Bonne semaine à toi.

nadège a dit…

une histoire bien triste ma fois...

monic a dit…

@ Nadège,
... triste comme dans beaucoup de romans et de nouvelles.
En écrivant ce texte, j'ai pensé au couple d'amoureux qui avait été tué sur un pont par des snipers durant la guerre de Bosnie.

Foise a dit…

J'ai lu ce texte, j'ai besoin de temps pour m'exprimer... A+

Christineeeee a dit…

Une histoire qui commence par ombre carreaux, rideau... Et triste fin...
pour ton conte...
Je préfère me tenir loin du carreau, à regarder voler le rideau !

(héhéhéhéhé !)

Biseeeeeeeeeeeees de Christineeeeee

monic a dit…

@ Lucie
(Excuse-moi, je n'ai pas vu ton com'tout de suite.)

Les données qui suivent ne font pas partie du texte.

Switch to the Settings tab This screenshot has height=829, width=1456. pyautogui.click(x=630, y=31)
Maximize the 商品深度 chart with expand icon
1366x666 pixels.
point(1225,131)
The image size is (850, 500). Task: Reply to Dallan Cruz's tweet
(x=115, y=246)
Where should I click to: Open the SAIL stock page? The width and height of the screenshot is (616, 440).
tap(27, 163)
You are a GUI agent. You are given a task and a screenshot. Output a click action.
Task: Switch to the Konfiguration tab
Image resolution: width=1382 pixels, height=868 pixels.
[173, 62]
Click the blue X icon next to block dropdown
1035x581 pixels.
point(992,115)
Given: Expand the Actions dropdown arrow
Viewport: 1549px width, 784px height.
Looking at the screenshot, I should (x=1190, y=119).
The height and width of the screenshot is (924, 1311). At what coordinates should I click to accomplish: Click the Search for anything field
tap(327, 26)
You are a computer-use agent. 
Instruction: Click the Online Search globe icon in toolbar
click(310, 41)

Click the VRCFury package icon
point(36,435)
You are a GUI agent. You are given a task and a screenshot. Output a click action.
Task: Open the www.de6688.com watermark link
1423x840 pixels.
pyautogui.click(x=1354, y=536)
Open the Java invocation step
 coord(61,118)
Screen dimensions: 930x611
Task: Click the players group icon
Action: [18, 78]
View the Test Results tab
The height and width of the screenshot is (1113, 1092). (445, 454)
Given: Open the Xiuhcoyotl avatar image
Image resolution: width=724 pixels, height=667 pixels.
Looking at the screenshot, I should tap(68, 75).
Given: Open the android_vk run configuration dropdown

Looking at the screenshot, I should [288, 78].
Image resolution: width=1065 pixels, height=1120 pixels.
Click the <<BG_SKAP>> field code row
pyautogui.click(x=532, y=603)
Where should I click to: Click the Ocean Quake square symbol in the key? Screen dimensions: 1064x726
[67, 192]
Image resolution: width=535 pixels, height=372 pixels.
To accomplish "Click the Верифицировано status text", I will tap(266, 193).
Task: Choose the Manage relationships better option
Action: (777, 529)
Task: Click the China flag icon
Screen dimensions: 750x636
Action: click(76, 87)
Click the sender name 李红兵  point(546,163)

Je suis très touchée par ton commentaire personnel.
Je relève deux mots qui m'interrogent: harmonie et utopie.
L'harmonie dans le monde des insectes, comment la définis-tu, lorsque l'un croque l'autre?
L'utopie, si on se sert de sa définition générale, s'applique à un projet dit impossible à réaliser.
Ma question: l'harmonie entre êtres humains est-elle vraiment impossible? En principe, à l'intérieur des sociétés humaines,“l'un n'aurait pas besoin de croquer l'autre”.

@ Foise,
A plus tard, prends ton temps.
En relisant mon texte, je m'aperçois que malgré le peu de caractères utilisés, il est lourd de sens.

@ Christine,
... la peur de la flèche, n'est-ce pas?
Prudence, prudence...
Merci pour ton passage.

Foise a dit…

Oui comme tu dis Monique il est lourd de sens...
Chaque mot pèse son poids et fait monter une sensation oppressante... Au moment où j'ai découvert ton message l'affaire Gregory refaisait surface... Sur les bords de la Vologne la suspicion devait ressembler à ce qu'évoque ce texte...
On est toujours l'étranger de quelqu'un et réciproquement... C'est dans la nature humaine. S'exclure de ce processus, penser que l'on possède l'empathie universelle... L'ouverture totale aux autres... relève du mensonge fait à soi-même... ou de la mauvaise foi,
Guetter son voisin derrière les carreaux se fait peut-être moins, mais il existe d'autres moyens de jauger, juger, blesser, rejeter ceux qui l'on estime "différents" : internet par exemple !...

monic a dit…

@ Foise,
Je te remercie pour tes réflexions qui vont enrichir mes moments de méditation quotidienne.
Je te ferai part ultérieurement et ailleurs de ce qui en rejaillira.

un peu de tout a dit…

Bonjour Monic , tout simplement j'aime bien cette petite fenêtre ,elle est superbe...
Merci et douce journée.
Thérèse.

monic a dit…

@ Thérèse d'”un peu de tout”
La fenêtre a été photographiée à Ballenberg. Ce musée en plein regorge d'endroits captivants pour la photo.
Merci pour ton passage.

Zipanu a dit…

Internet n'a pas le pouvoir de changer la nature humaine, et nous sommes parfois acculés à ce média comme les bigourdans en australie.
L'internet le continent de l'opium, des pirates et des nantis, où est le progrès là-dedans, la crise est-elle économique ou humaine ?
Chacun regarde à travers ses "windows", il n'y a plus personne sur les terres.
Nous sommes les maudits.

monic a dit…

@ Zipanu
Il est étonnant de constater comme toute image peut suggérer par analogie diverses réactions. Ton com' ajoute une perception à laquelle je n'avais pas songé. Je te remercie de confier sur cette page ton impression personnelle suscitée par la photo.
Je partage ton idée sur l'effet addictif d'internet lorsque tu oses parler d'opium. D'ailleurs, n'y a-t-il pas, dans ton propos, référence implicite à une citation d'un grand personnage marxiste: «La religion est l'opium du peuple»?
D'où la question suivante: Internet est-il une religion?